> [What is required]
Copy out word for word the entries below, from the line containing "Find the location" through the end of the entries, leaving out the pictures.

[Rows taken from a dataset]
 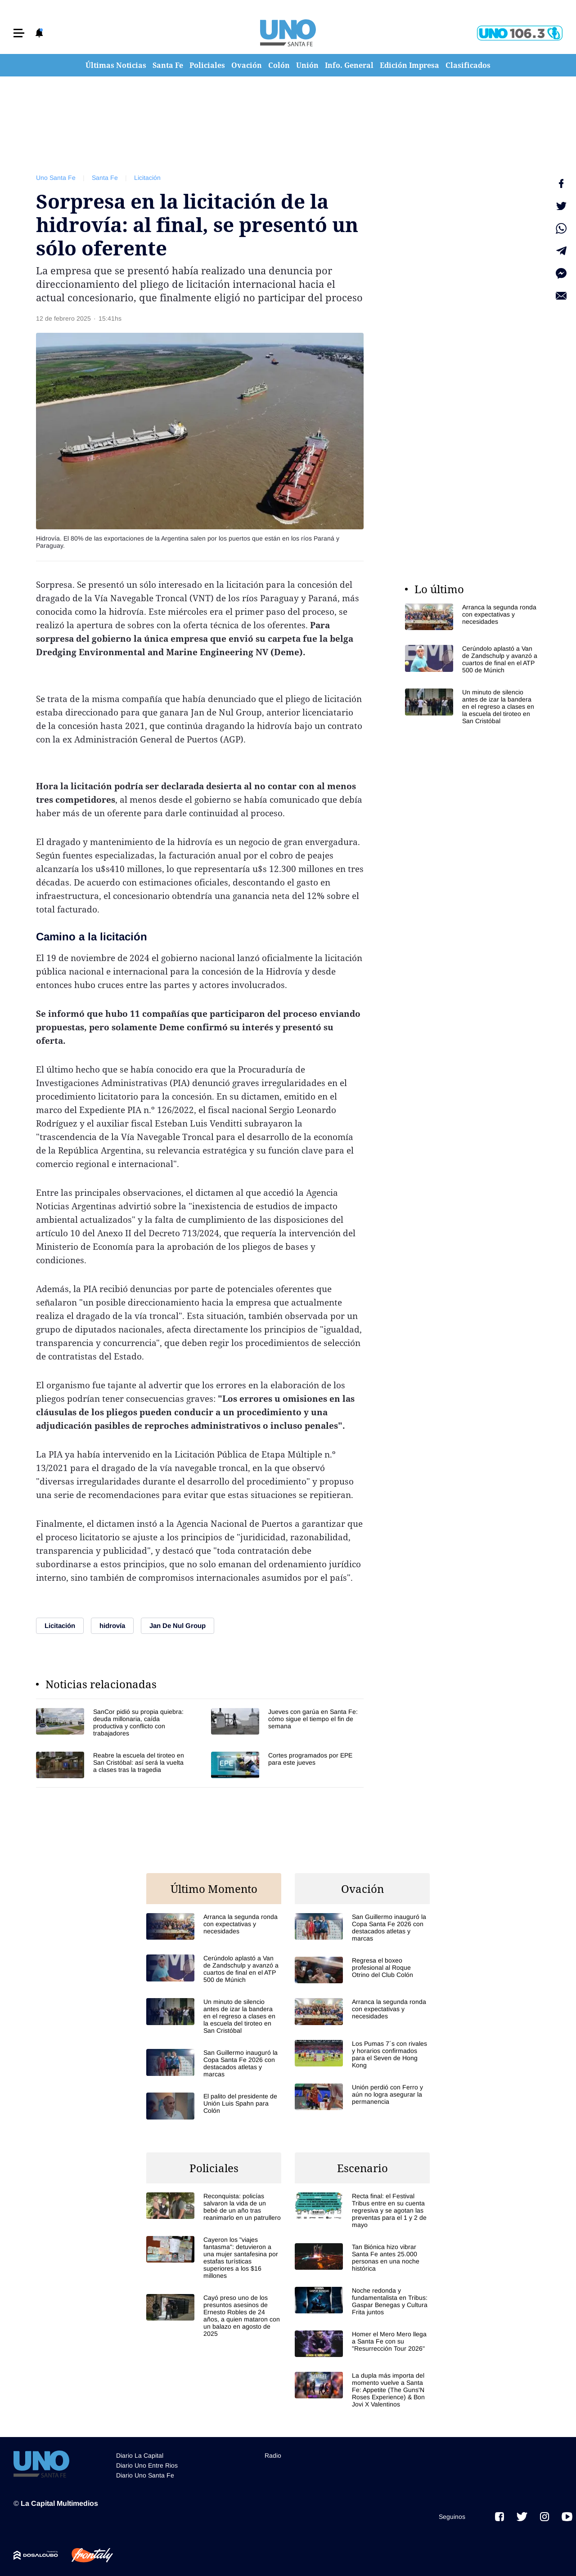 I want to click on Unión, so click(x=307, y=65).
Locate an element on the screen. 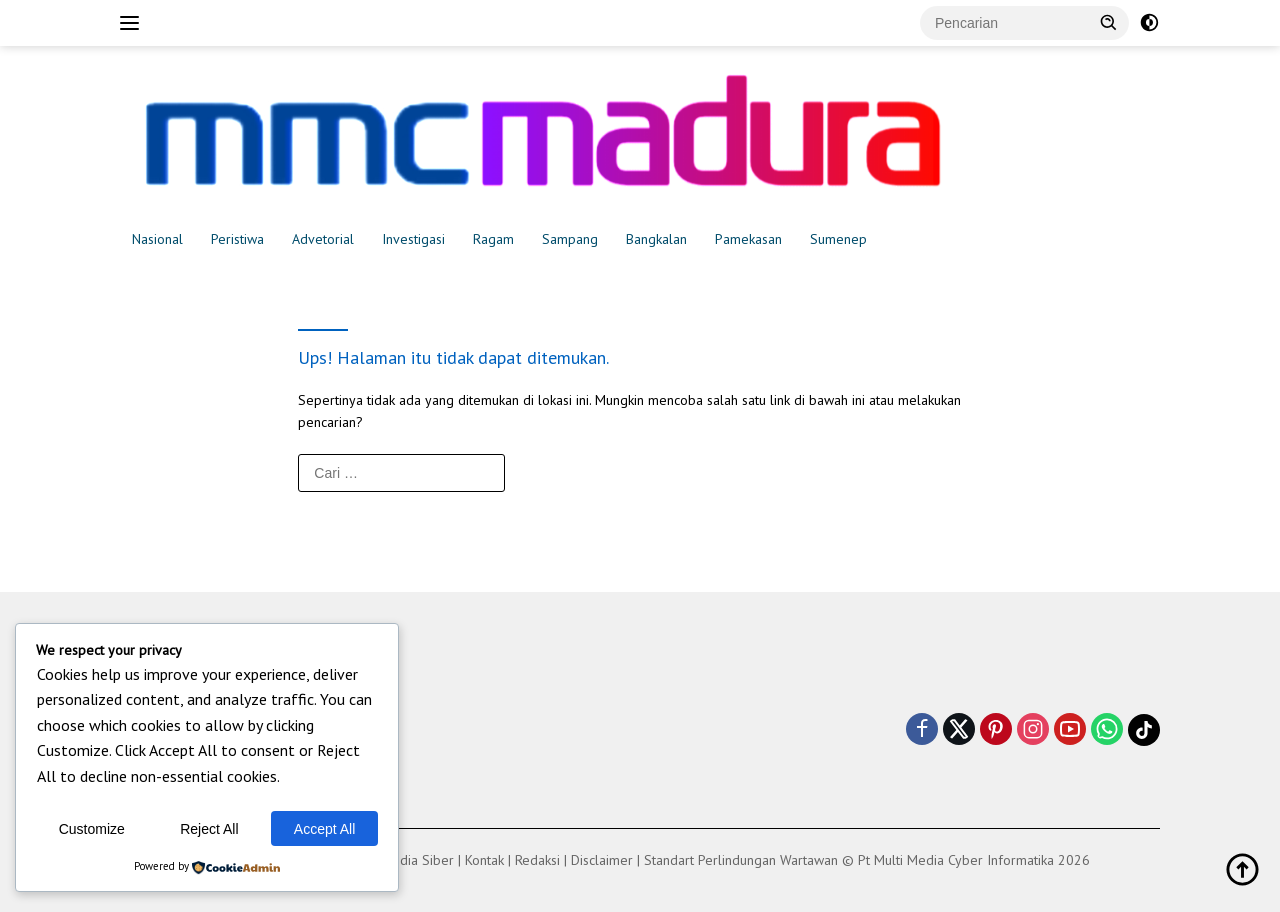 The width and height of the screenshot is (1280, 912). Redaksi is located at coordinates (537, 860).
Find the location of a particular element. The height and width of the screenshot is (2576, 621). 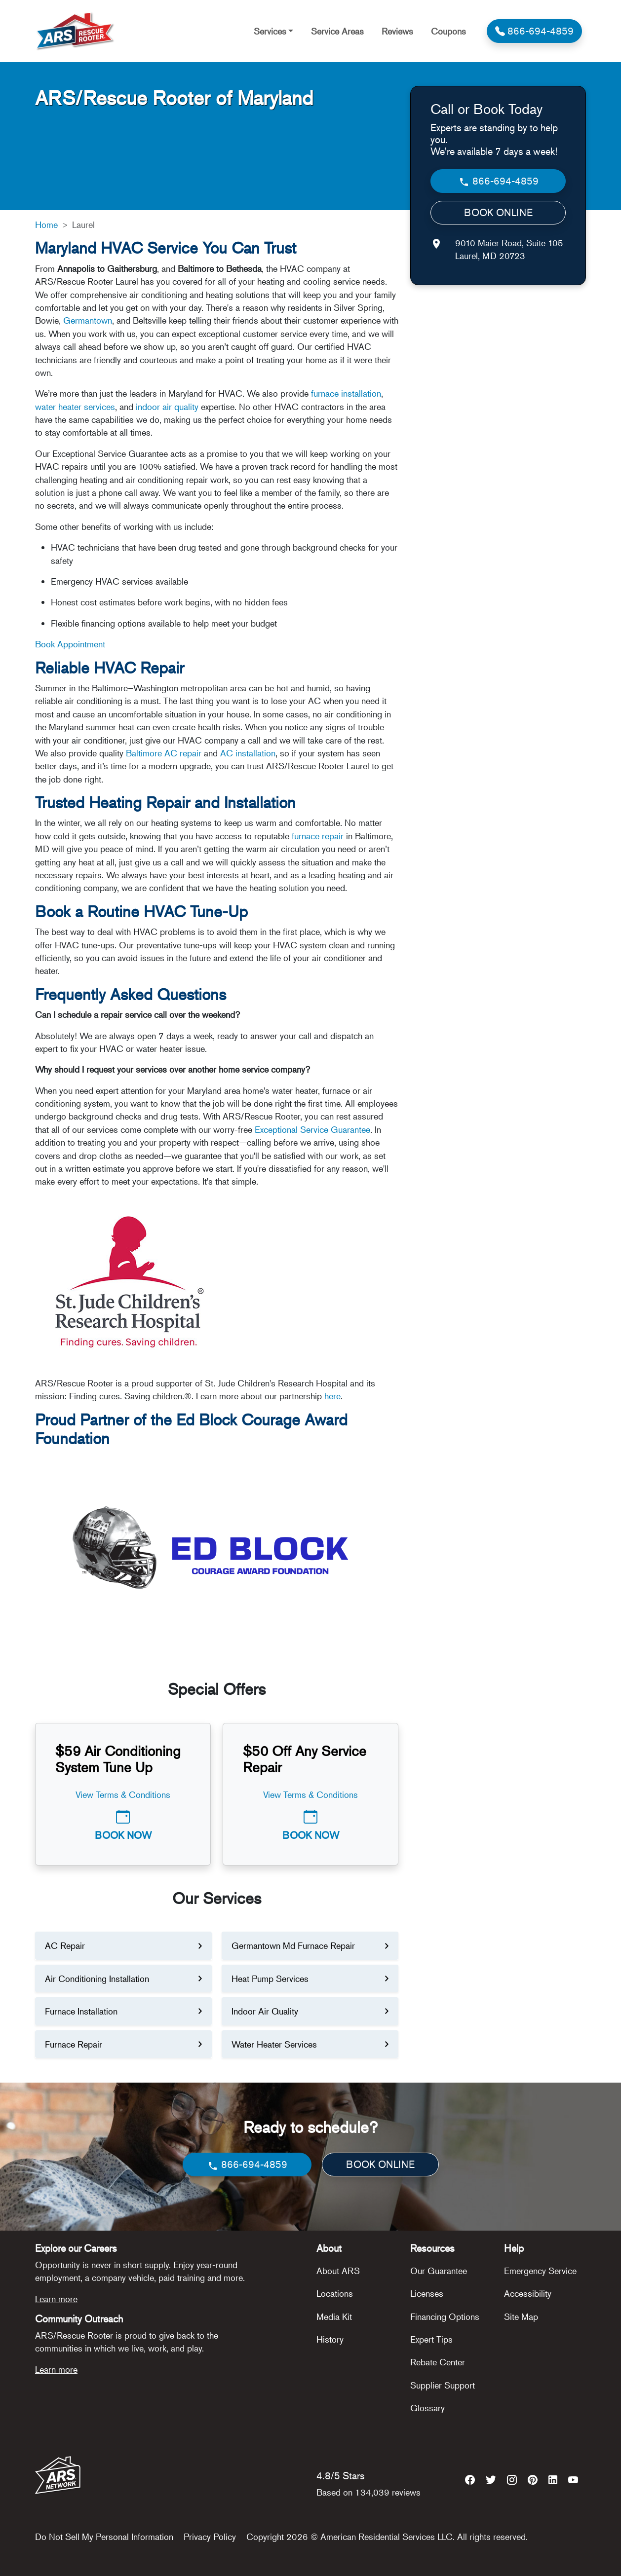

furnace repair is located at coordinates (318, 835).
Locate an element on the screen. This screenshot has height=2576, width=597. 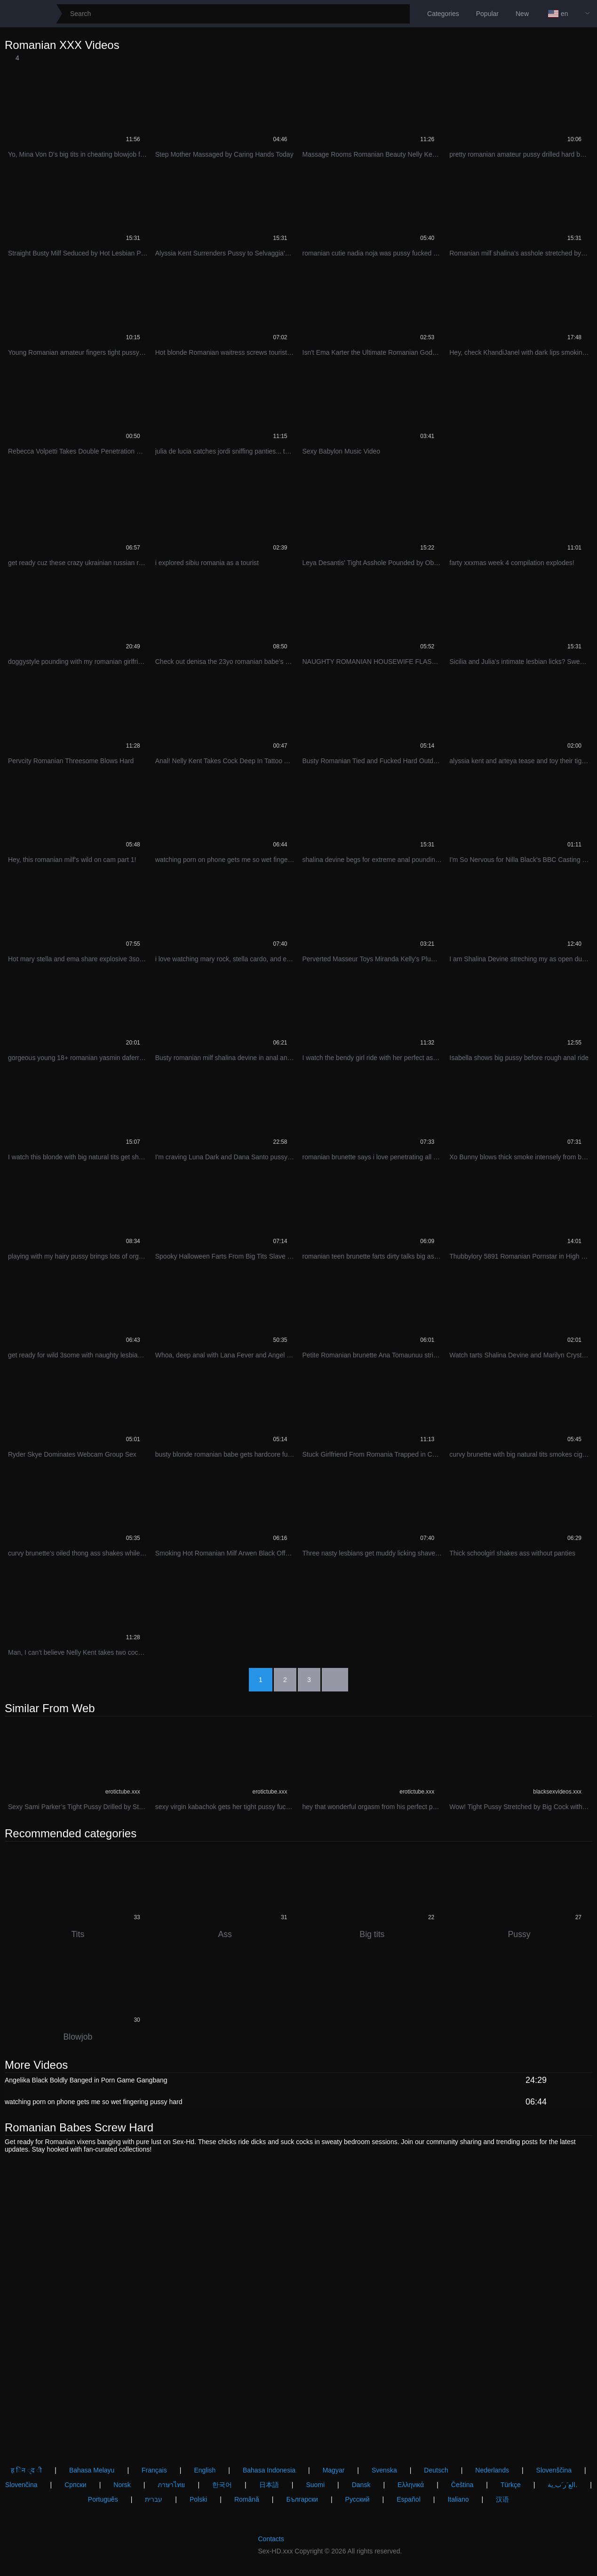
Español is located at coordinates (409, 2499).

> [Written response]
Find the location of a particular element. The height and width of the screenshot is (2576, 621). 

furnace repair is located at coordinates (318, 835).
Locate an element on the screen. This screenshot has height=2576, width=597. 
Español is located at coordinates (409, 2499).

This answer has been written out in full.